Artiste pluraliste, il l'est également dans son style et ses techniques: toile, bois, papier, carton, couteau à palette, pinceau fin ou spatule... : « Chaque œuvre devrait présenter un procédé nouveau », écrit-il à André de Ridder. Il s'est aussi lancé dans la gravure : « Je veux survivre, et je songe aux cuivres solides, aux encres inaltéraDans un but purement alimentaire, il édite des eaux-fortes, les fameux « biftecks d'Ensor », œuvres purement commerciales mais qui ont fait alors la fierté des marchands de souvenirs. Il réalise aussi des caricatures, laissant libre cours à sa verve gouailleuse, avec un trait racé, canaille et pourfendeur à la manière de Bruegel et de Bosch. Ses scènes de baigneurs fesses à l'air dans des postures hilarantes sont des chefs d'œuvres du genre. Par sa prédilection pour les personnages masqués, les squelettes, qui, dans ses tableaux, grouillent dans une atmosphère de carnaval, Ensor est le père d'un monde imaginaire et fantastique qui annonce le surréalisme.
Des pantins affublés de masques grotesques, ressemblant à ceux dont sa grand-mère faisait commerce, envahiront désormais ses tableaux. Ils seront bientôt rejoints par des squelettes, des gnomes et des diables. Ensor vise les critiques qui vilipendent ses toiles autant que la bêtise de ses contemporains, infâmes poissardes, médecins douteux ou stupides vacanciers d'Ostende. Il illustre de cette façon l'absurdité du monde, la vanité de l'existence. Même si ce goût du travestissement macabre s'inscrit dans la tradition flamande, il déconcerte le public. Incompris, meurtri, Ensor se représente sous les traits du Christ martyrisé.
Ensor doit attendre le début du siècle suivant, alors qu'il a donné le meilleur, pour assister à la reconnaissance de son œuvre, expositions internationales visite royale, anoblissement (il est fait baron), légion d'honneur. Il est désormais surnommé le « prince des peintres », mais il a une réaction inattendue face à cette reconnaissance trop longtemps attendue et trop tard venue à son goût : il abandonne la peinture et consacre les dernières années de sa vie exclusivement à la musique.
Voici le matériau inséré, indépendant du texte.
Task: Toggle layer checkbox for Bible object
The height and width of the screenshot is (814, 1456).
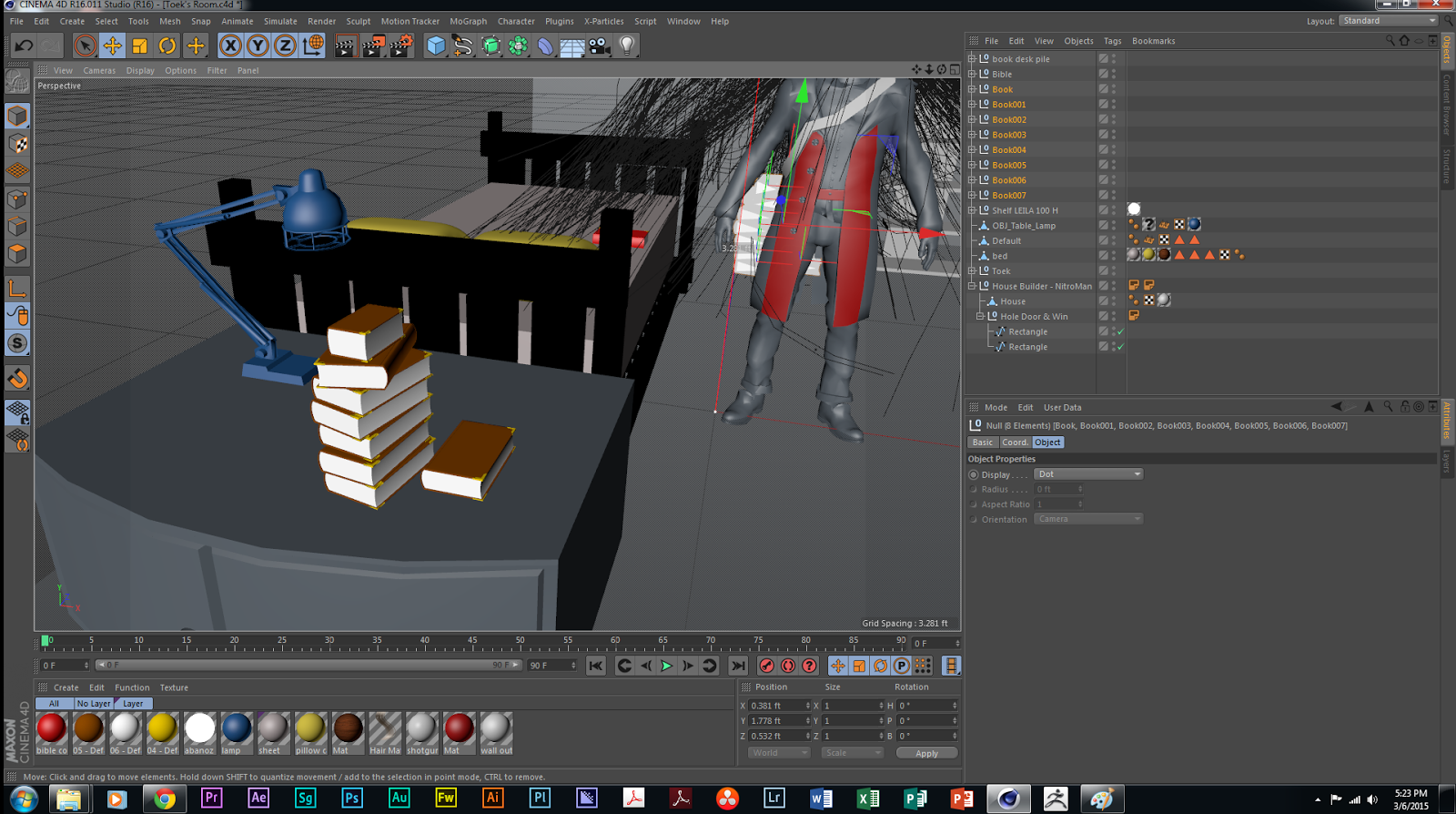Action: click(x=1103, y=74)
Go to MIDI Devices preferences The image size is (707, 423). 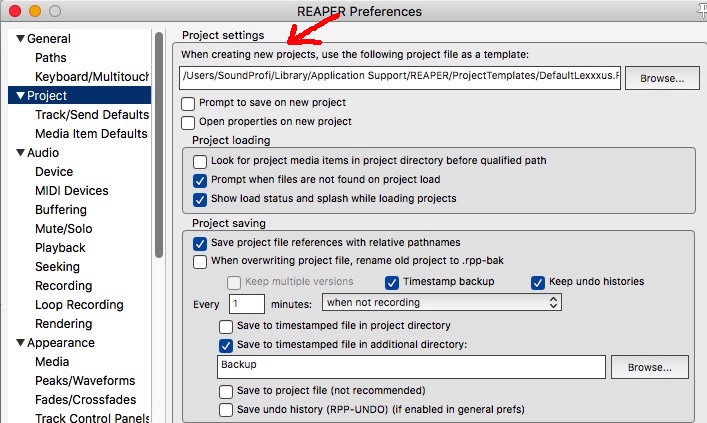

James Ensor était un mélomane averti faisant intervenir couramment des éléments musicaux dans ses œuvres picturales. Alors qu’il ne lit ni n’écrit la musique, le peintre laisse à la postérité une série de compositions dans le style de la musique de salon à défaut de laisser traces des improvisations originales au piano et à l’harmonium qui ravirent et surprirent ses contemporains.
En 1942, la radio annonce par erreur son décès. Il revêt alors un costume de deuil et va se recueillir sur un monument, érigé à sa gloire quelques années plus tôt. Ensor retrouvait là son ironie d'antan.
Il décède le 19 novembre 1949 à Ostende, à l'âge de 89 ans, laissant une œuvre dont se réclameront des artistes tels qu'Alechinsky, Nolde, Grosz ou Kubin et est inhumé quatre jours plus tard dans le cimetière de Mariakerke, près d'Ostende.
Si la vie privée d'Ensor reste mal connue, c'est parce que l'artiste l'a désiré ainsi. Le peintre s'est construit une existence de silences, de mensonges et de mystifications mais également une existence de beauté, de vérité et de veine poétique.